A Knitter in Transition

My adventures - in knitting, marriage, and moving across hemispheres.

Tuesday, April 11, 2006


Finally, some pictures! Just threaten it, and your blogger will straighten right up!

A few weekends ago, the Lt and I made a trip south, as far south as we could go. We went to Peace Prayer Park and the Ryukyu Glass Village. More on Peace Prayer Park later.

The Glass Village is just that, a teeny little "village" packed with ovens and people moving in a molten assembly line to make gorgeous glass pieces. They make everything from $5 shot glasses to $1000+ work-of-art-vases. Their art glass is stunning. I happen to love glass as an art craft, and fell in love with several highly-yen'ed pieces. I came home with some equally beautiful, lower-yen'ed pieces! It's really neat walking thru a shop and seeing the finished version of what the workers are making right then. (Does that make sense?)

We watched them make several little bowls with a lip/spout thingy. In this shot, she's heating a little blob of glass. Once it's all melty-like, she takes it to it's next stop where a guy sticks the blob to the bowl, and smooshes it into a little lip. (Yes, these are the technical terms.)

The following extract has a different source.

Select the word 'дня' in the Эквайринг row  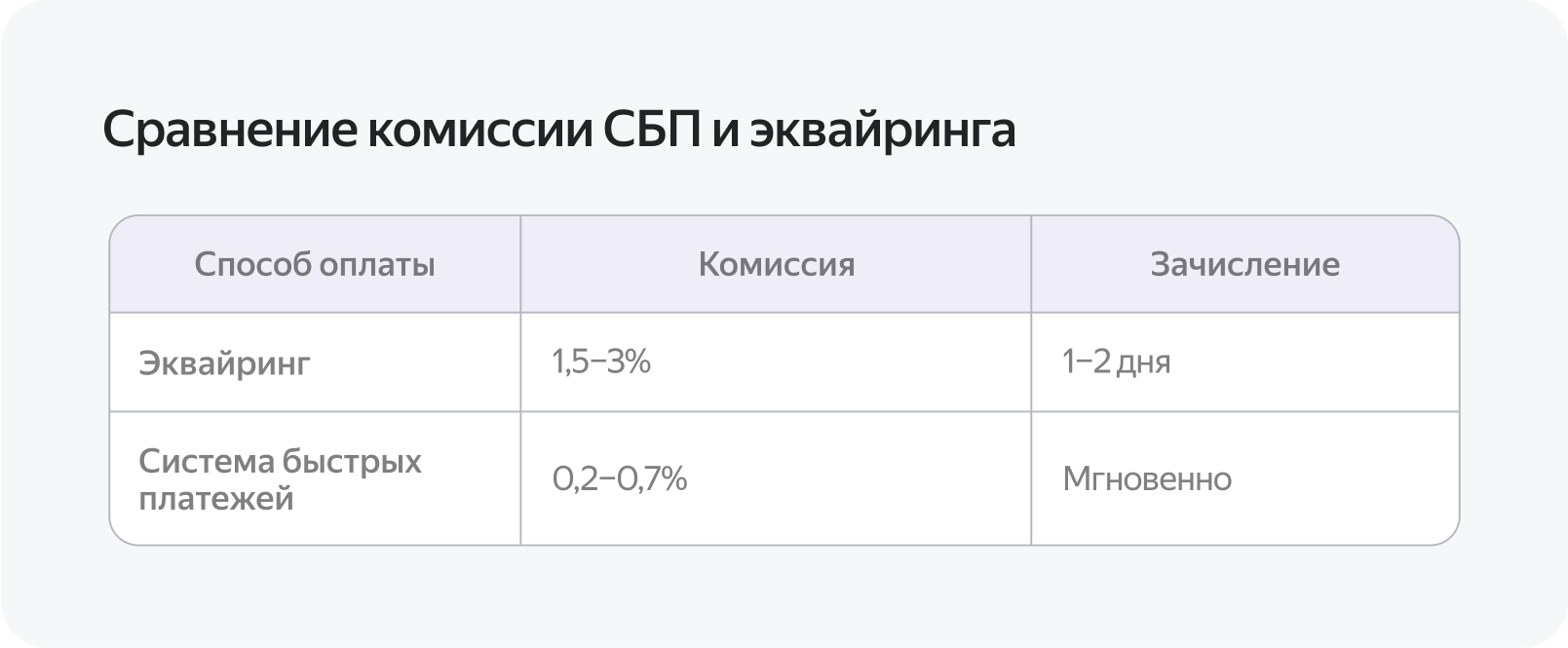click(1143, 363)
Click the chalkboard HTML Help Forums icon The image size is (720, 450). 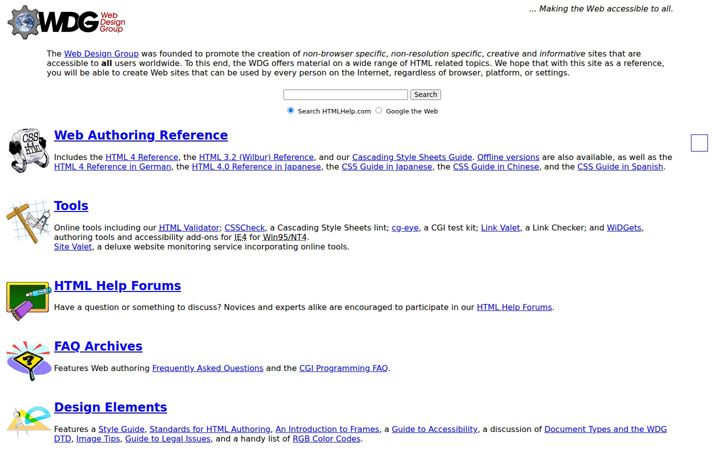[28, 301]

When it's all cooled and hardened, it looks a little something like this:

Earlier the same day we went to the Ryukyu Glass Village, we'd been to visit Peace Prayer Park. It's a memorial park for WWII. It reminded me of Washington D.C., kind of like a mix of the Vietnam War Memorial, the National History Museum and Arlington National Cemetery all in one. It's a huge park, looking out over the sea, with the Okinawa WWII museum at the base, and semi-circling out to memorials for students and soldiers, U.S. and Japanese alike. Out to the right of this, there is a maze of what we think are family crypts, or regional crypts. (There was no English explanation for them.) The entire park is very serene and beautiful, and the Lt and I were very impressed with the museum.

It really made me feel for the Okinawans as a people. Okinawa is a centrally located, beautiful island rich in agriculture. So, they found themselves between a rock and a hard place on more than one occasion. The century started out with China and Japan at odds over "whose" island this was. That got settled with Japan taking over. (Think how England took over the Scots.) Women were raped, children murdered and people starved to death. Their native religion and language were outlawed under penalty of death, and they were propagandized into the culture of the Japanese empire. Not long after this is underweigh, we get pulled into the Pacific side of WWII with Pearl Harbor.

The Japanese recognized Okinawa for it's perfect location to stage battle with the west. We saw the same potential to stage battles with the East. The Japanese empire declared they would fight for Okinawa until every last person on the island was dead. Of course, the vast majority of those people were Okinawan, so Okinawa payed a heavy price. The death toll of Okinawans overshadows by far both U.S. and native Japanese deaths.

The park is a testament to the strength and resilience of the human spirit. The Okinawans picked up what pieces they could, clung together and survived. I wouldn't say they "bounced back," it wasn't a boxing match, but the Okinawans have definitely made their own way.


  • At 7:17 AM PDT, Blogger Sarah said…

    Looks like a great trip.

    I love seeing glass being blown!

  • At 9:33 AM PDT, Blogger Heather said…

    I love glass and would have loved watching them make it. When we go to the Ren Fair the kids love to watch them make the little glass animals.

    What a fun trip you had!

  • At 12:32 AM PDT, Blogger knitannie said…

    I once had a go at blowing glass when we visited Venice. It's much harder than it looks.
    Thanks for the history lesson. I've always wanted to visit Japan and you've just added another reason to.